The California Supreme Court today upheld Proposition 66, which will radically change the state’s current death penalty law, and will most likely open the door for executions to resume after a 10-year hiatus.
Today’s decision was the result of a lawsuit brought by former California Attorney General John Van de Kamp and Ron Briggs, and filed on their behalf by the law firm Orrick, Herrington and Sutcliffe immediately after Prop 66 passed. They argued that the initiative:
- Violates the single-subject rule, which requires that a proposition can change only one subject under an initiative;
- Illegally interferes with the courts’ power to hear original petitions for writ of habeas corpus (allowing inmates to show innocence or that trials were unconstitutional);
- Violates equal protection principles by treating capital prisoners differently from other prisoners with respect to successive habeas corpus petitions;
- Violates the “separation of powers” rules, which hold that the legislature or the people cannot dictate how the court conducts the court’s business. Separation of powers is related to “checks and balances,” a principle that ensures that one branch of government does not have more power than another.
The Court rejected all of the challenges in its decision. However, it said that the initiative’s requirement that death penalty appeals should be completed within five years could not be deemed mandatory.
“Its provision that the courts ‘shall complete the state appeal and the initial state habeas corpus review in capital cases’ within five years is properly construed as an exhortation to the parties and the courts to handle cases as expeditiously as is consistent with the fair and principled administration of justice,” the Court said.
Christina Von Der Ahe, an attorney with Orrick, Herrington & Sutcliffe, who argued the case on behalf of Briggs and Van de Kamp, said, “We are gratified that the California Supreme Court recognized the unconstitutionality of Proposition 66’s attempt to impose unrealistic deadlines on the courts’ consideration of capital appeals. While the Court did not strike down those deadlines, it rendered them toothless by construing them as permissive goals, rather than as mandatory deadlines.”

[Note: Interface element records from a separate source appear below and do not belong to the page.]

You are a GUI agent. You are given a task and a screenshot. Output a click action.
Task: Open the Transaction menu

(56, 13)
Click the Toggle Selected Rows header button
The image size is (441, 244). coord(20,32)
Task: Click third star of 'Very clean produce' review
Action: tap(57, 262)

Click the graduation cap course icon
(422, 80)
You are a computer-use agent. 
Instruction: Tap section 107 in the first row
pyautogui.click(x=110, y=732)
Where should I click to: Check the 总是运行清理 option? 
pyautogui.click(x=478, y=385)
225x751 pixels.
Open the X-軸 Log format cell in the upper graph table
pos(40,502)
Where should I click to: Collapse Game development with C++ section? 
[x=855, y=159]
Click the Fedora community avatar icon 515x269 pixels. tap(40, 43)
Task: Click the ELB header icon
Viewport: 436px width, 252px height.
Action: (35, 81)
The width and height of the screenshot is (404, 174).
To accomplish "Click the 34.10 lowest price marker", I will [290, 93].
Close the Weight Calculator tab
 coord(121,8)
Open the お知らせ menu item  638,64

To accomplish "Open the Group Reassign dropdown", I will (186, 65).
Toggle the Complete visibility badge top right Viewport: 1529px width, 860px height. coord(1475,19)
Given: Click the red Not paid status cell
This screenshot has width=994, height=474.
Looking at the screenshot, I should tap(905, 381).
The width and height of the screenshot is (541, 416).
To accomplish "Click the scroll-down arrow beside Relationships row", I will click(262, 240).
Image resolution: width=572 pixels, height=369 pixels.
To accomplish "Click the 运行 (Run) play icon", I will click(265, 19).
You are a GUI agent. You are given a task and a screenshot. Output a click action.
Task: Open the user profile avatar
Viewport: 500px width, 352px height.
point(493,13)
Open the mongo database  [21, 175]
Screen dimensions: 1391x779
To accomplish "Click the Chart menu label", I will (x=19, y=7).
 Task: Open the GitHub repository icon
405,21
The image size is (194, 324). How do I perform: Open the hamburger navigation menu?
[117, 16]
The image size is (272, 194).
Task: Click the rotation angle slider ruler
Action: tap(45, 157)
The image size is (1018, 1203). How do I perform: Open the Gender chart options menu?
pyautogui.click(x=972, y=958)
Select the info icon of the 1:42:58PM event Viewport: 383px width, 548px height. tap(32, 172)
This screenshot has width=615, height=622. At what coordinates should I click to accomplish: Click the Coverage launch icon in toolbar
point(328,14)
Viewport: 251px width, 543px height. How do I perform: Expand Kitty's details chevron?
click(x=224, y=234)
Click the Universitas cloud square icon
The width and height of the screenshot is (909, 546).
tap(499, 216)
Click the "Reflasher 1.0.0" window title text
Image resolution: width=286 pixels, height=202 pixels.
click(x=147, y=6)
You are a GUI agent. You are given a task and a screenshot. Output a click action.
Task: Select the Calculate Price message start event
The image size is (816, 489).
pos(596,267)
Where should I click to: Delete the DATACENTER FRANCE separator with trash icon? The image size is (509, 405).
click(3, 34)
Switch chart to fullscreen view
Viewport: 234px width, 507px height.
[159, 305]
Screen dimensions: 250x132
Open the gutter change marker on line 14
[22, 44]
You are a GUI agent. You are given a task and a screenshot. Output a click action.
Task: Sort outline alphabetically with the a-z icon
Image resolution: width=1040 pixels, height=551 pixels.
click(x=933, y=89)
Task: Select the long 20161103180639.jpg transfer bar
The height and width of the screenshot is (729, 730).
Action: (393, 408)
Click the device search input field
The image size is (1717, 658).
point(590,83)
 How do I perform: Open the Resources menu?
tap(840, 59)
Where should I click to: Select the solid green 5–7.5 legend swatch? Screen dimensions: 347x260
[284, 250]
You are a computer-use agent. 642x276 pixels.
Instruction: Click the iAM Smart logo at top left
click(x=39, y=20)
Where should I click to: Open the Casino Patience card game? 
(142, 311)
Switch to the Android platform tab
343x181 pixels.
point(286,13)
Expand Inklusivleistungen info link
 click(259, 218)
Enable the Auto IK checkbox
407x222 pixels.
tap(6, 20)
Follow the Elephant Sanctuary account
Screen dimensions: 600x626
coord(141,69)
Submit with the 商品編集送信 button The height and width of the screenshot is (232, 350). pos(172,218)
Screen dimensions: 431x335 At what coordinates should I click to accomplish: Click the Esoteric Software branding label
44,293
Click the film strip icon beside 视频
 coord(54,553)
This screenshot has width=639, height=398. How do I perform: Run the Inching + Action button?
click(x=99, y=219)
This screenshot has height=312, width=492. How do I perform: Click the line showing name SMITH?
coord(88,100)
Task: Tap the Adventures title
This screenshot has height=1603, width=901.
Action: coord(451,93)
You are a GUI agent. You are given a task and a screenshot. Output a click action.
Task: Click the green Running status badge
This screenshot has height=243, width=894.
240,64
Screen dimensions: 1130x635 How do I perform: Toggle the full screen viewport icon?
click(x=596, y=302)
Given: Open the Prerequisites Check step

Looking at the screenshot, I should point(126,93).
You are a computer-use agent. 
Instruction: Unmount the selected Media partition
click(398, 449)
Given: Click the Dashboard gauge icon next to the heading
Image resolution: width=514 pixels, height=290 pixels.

Robert M. Sanger, a criminal defense attorney and DPF Board Member, who filed an amicus brief to the lawsuit, said today’s decision, while disheartening, did leave the door open to challenges in individual cases. “All issues, whether raised or not in this case, can and will still be raised in individual cases when they violate an individual’s rights, and, in fact, 66 may have actually created additional opportunities for people sentenced to death to challenge their sentences,” he said.
There are currently 748 people on San Quentin’s death row. California’s last execution was in 2006.